DOCUMENT →

I know the SUPER MOON was overblown, as usual, but a full moon rising at Arches National Park is nothing to sneer at. It was gorgeous, and if you want to see it supermoon style, you just up the zoom on the camera, and voila!

A morning or two later, we could watch the moon setting among the Entrada Sandstone cliffs...
Lots of pictures, lots of adventures in geology to talk about. We'll see you in a few days!

Monday, June 17, 2013

The First Stage of our Journey: Basic Principles


We are into our third day on our journey through the Colorado Plateau, and yesterday we actually reached the plateau. We needed to get out of the Central Valley, cross the Sierra Nevada, and then make what once was a terrifying traverse of the dreaded Mojave Desert. My family recounts the difficulty of driving the Mojave in the immediate aftermath of the Great Depression, with long steep grades on Route 66 that were driven primarily at night for fear of overheating the radiator system of the old Ford. It was of course worse for colonists in covered wagons. To the Paiute people, it was simply home.

For us it was a pleasant drive (for once), as we had cooler weather than normal, and no serious accidents on the highway causing delays. We had the time to explore one of my favorite teaching sites in the region, Rainbow Basin National Conservation Area.

The basin exposes the colorful beds of the Miocene Barstow Formation, and the rocks have a rich record of fossil discoveries, including early species of elephants, horses, camels, bear-dog ancestors, cat ancestors, and even multitudes of insects and arachnids. But best of all, it is a place to learn the basic principles of geology.

MATERIAL PROVIDED →
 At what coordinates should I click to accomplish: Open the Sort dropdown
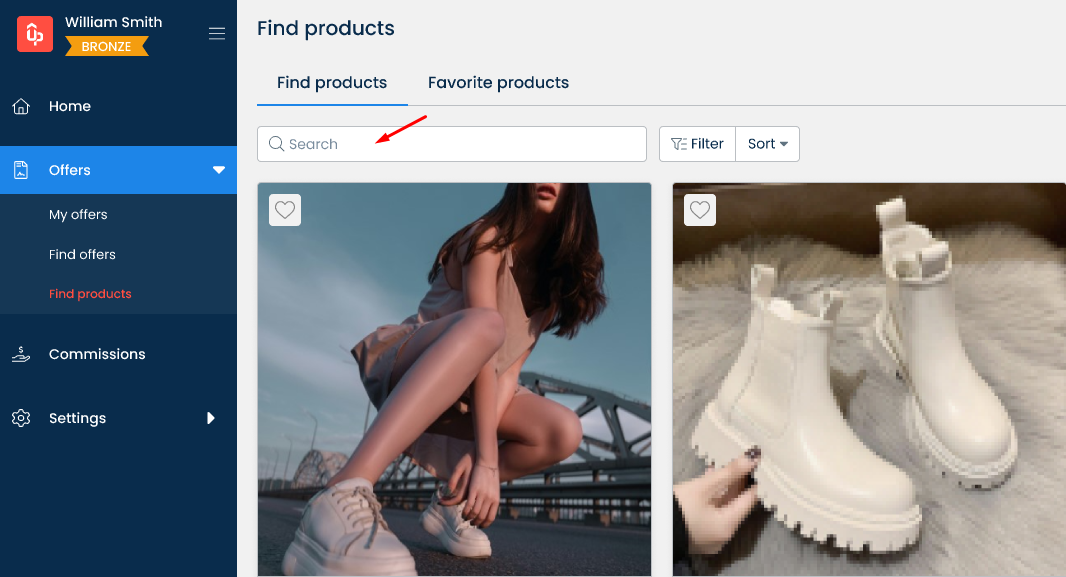click(767, 144)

EXERCISE DETAILS →
Reproduce the passage of the Colorado Plateau travel post from "For us it was" up to and including "National Conservation Area.".

EXPECTED ANSWER →
For us it was a pleasant drive (for once), as we had cooler weather than normal, and no serious accidents on the highway causing delays. We had the time to explore one of my favorite teaching sites in the region, Rainbow Basin National Conservation Area.